Source extract:
Journal of the Japan Society of Erosion Control Engineering, Vol.58,No.1,2005
Numerical model relating to pipeflow and its assessment by flume experiments
Daizo TSUTSUMI Toshihiko MIYAZAKI Masaharu FUJITA
Abstract
A pipeflow model was developed to examine preferential flow through soil pipes
within slopes and its influences on slope stability. To assess the new pipeflow
model, flume experiments were conducted and its results were simulated by the
model. Soils were filled into a flume to prepare a comparatively large sloping
soil domain (length = 5.0 m, width = 0.5 m, depth = 0.35 m, and gradient = 20)
and used for the experiments under 3 different conditions, i.e.; no|pipe (Run
1), a pipe from upslope end through downslope end (Run 2), and a pipe whose outlet
located within the soil domain (Run3). Output from the matrix at downslope end,
pipe flow from pipe outlet, and distribution of pore water pressure at bottom
of sloping soil domain responding to artificial rainfall on soil surface (82 mm/hr)

Data block:
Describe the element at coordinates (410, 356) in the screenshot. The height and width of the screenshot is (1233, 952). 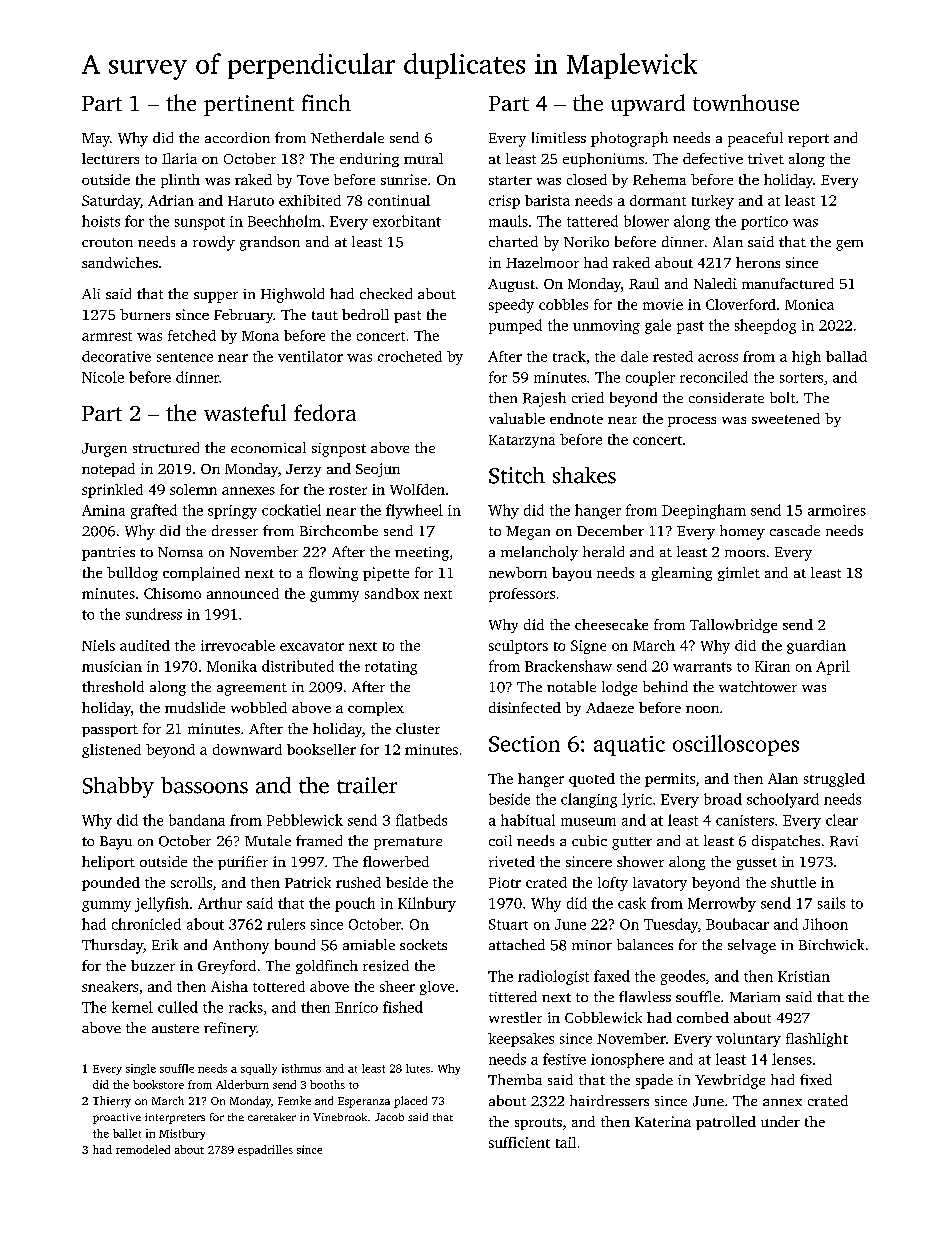
I see `crocheted` at that location.
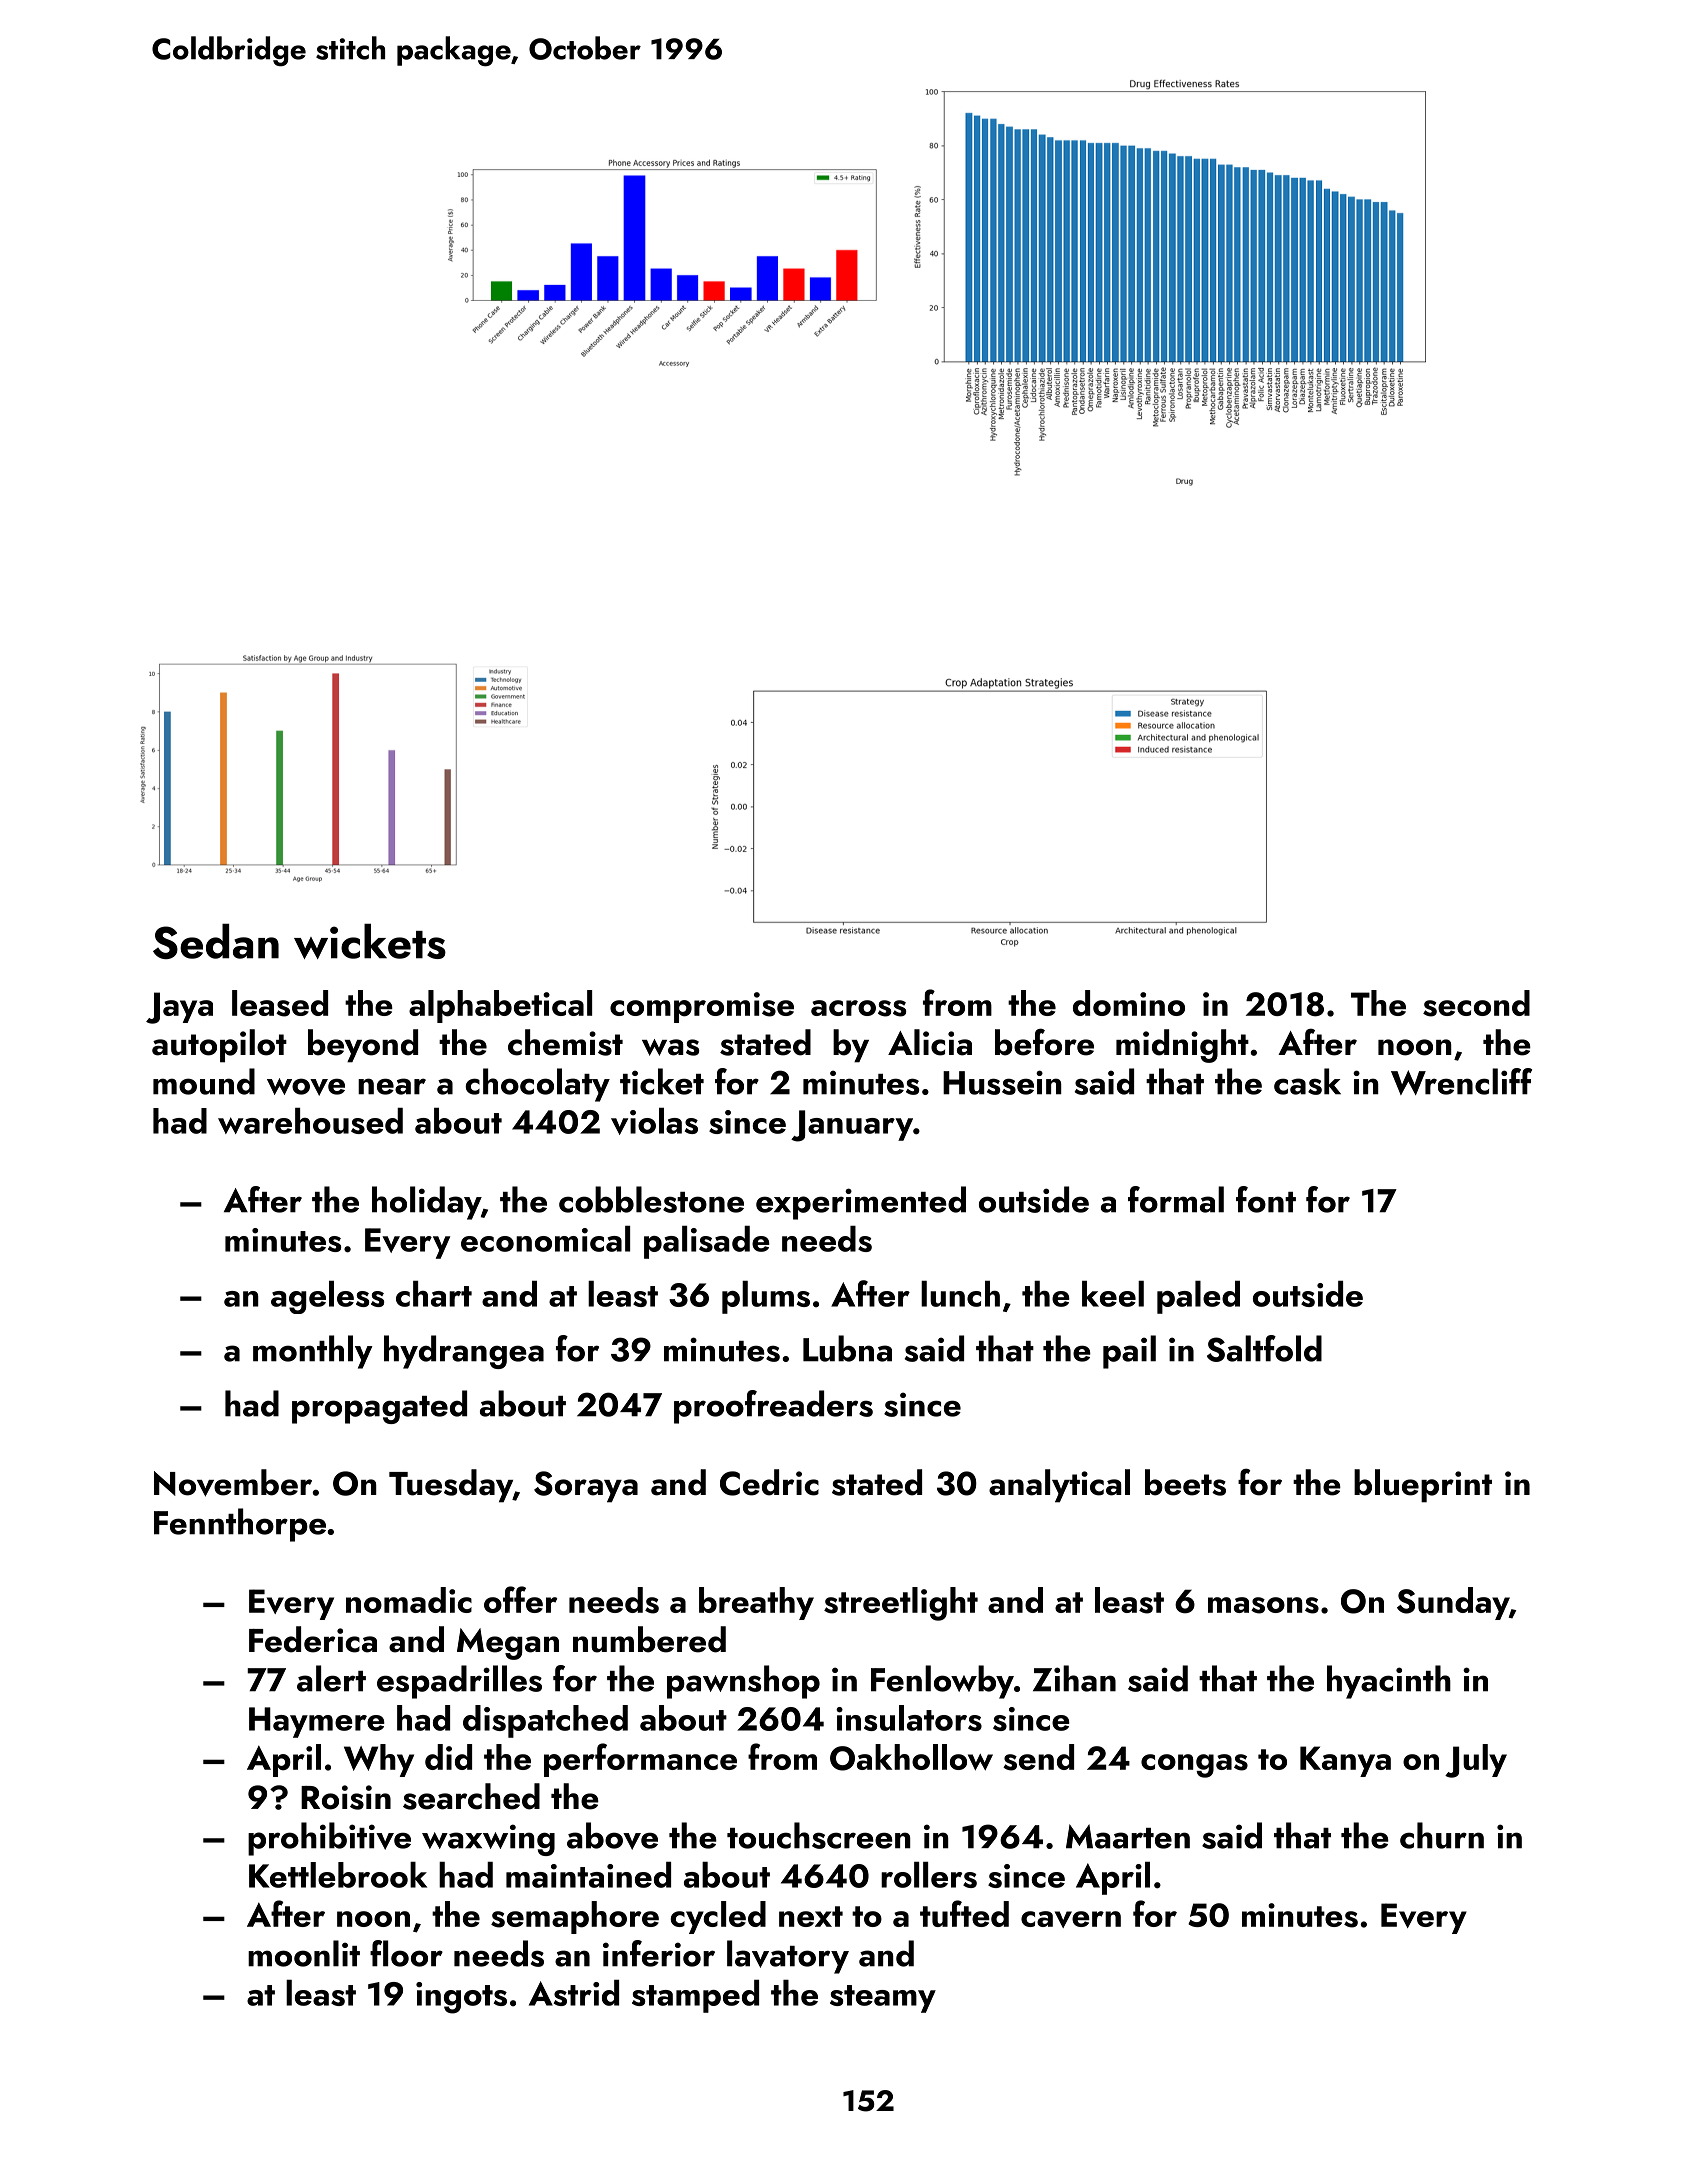 Image resolution: width=1683 pixels, height=2178 pixels. I want to click on Haymere, so click(317, 1722).
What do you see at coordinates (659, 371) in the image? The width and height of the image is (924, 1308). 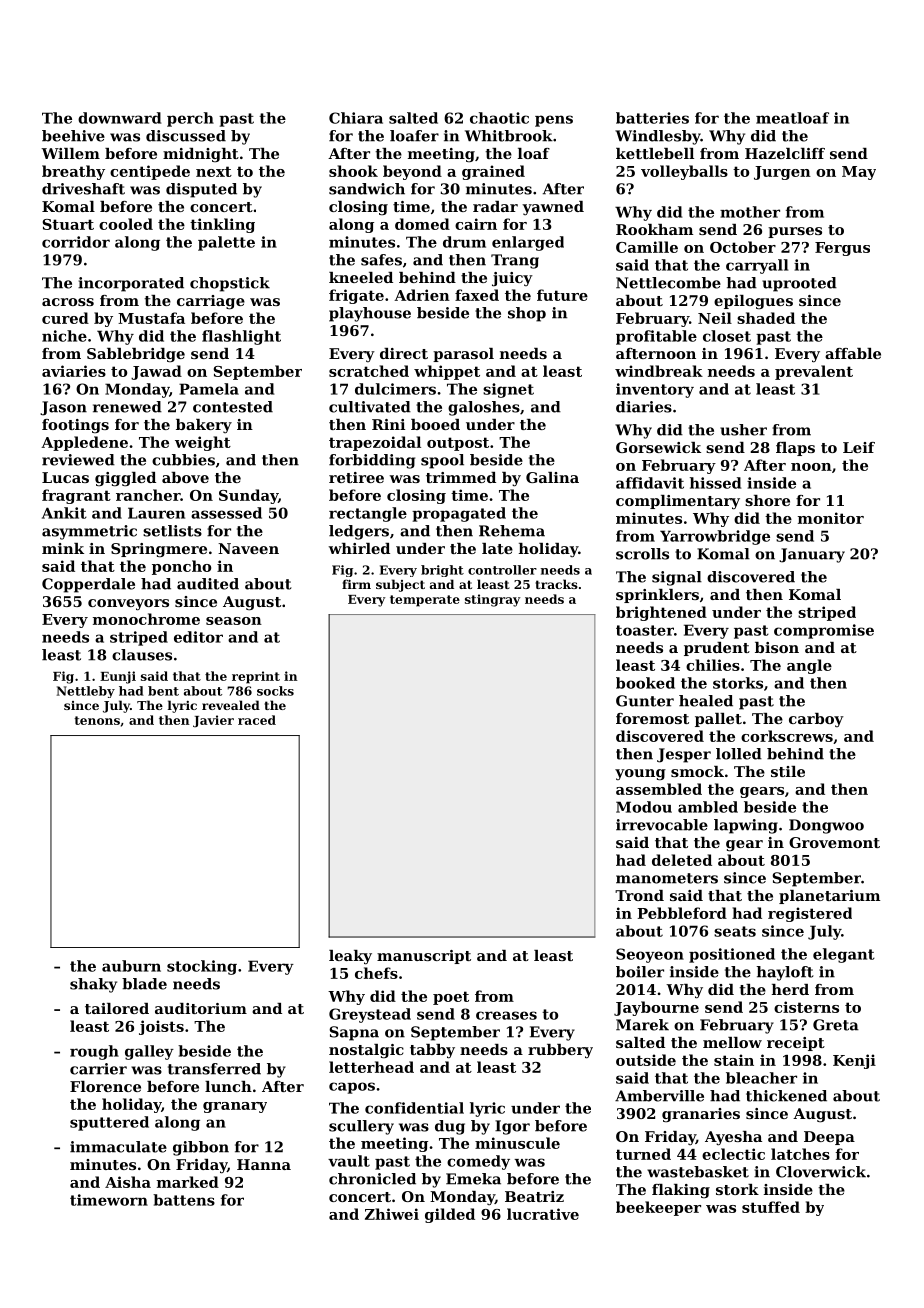 I see `windbreak` at bounding box center [659, 371].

What you will do:
1. For each statement below, say whether the pipeflow abstract supports it. Answer yes or no, and quote the deciding words from the abstract.
(a) The sloping soil domain in the flume was 5.0 m long.
(b) The experiments were run under four different conditions.
(c) In Run 2, a pipe ran from the upslope end through the downslope end.
2. According to the pipeflow abstract, how deep was the sloping soil domain prepared in the flume?
3. Write out the passage of the pipeflow abstract between "Journal of the" and "gradient = 20)", inclusive.

Answers to the problems:
1.
(a) Yes: "length = 5.0 m"
(b) No: "under 3 different conditions"
(c) Yes: "a pipe from upslope end through downslope end (Run 2)"

2. 0.35 m

3.
Journal of the Japan Society of Erosion Control Engineering, Vol.58,No.1,2005
Numerical model relating to pipeflow and its assessment by flume experiments
Daizo TSUTSUMI Toshihiko MIYAZAKI Masaharu FUJITA
Abstract
A pipeflow model was developed to examine preferential flow through soil pipes
within slopes and its influences on slope stability. To assess the new pipeflow
model, flume experiments were conducted and its results were simulated by the
model. Soils were filled into a flume to prepare a comparatively large sloping
soil domain (length = 5.0 m, width = 0.5 m, depth = 0.35 m, and gradient = 20)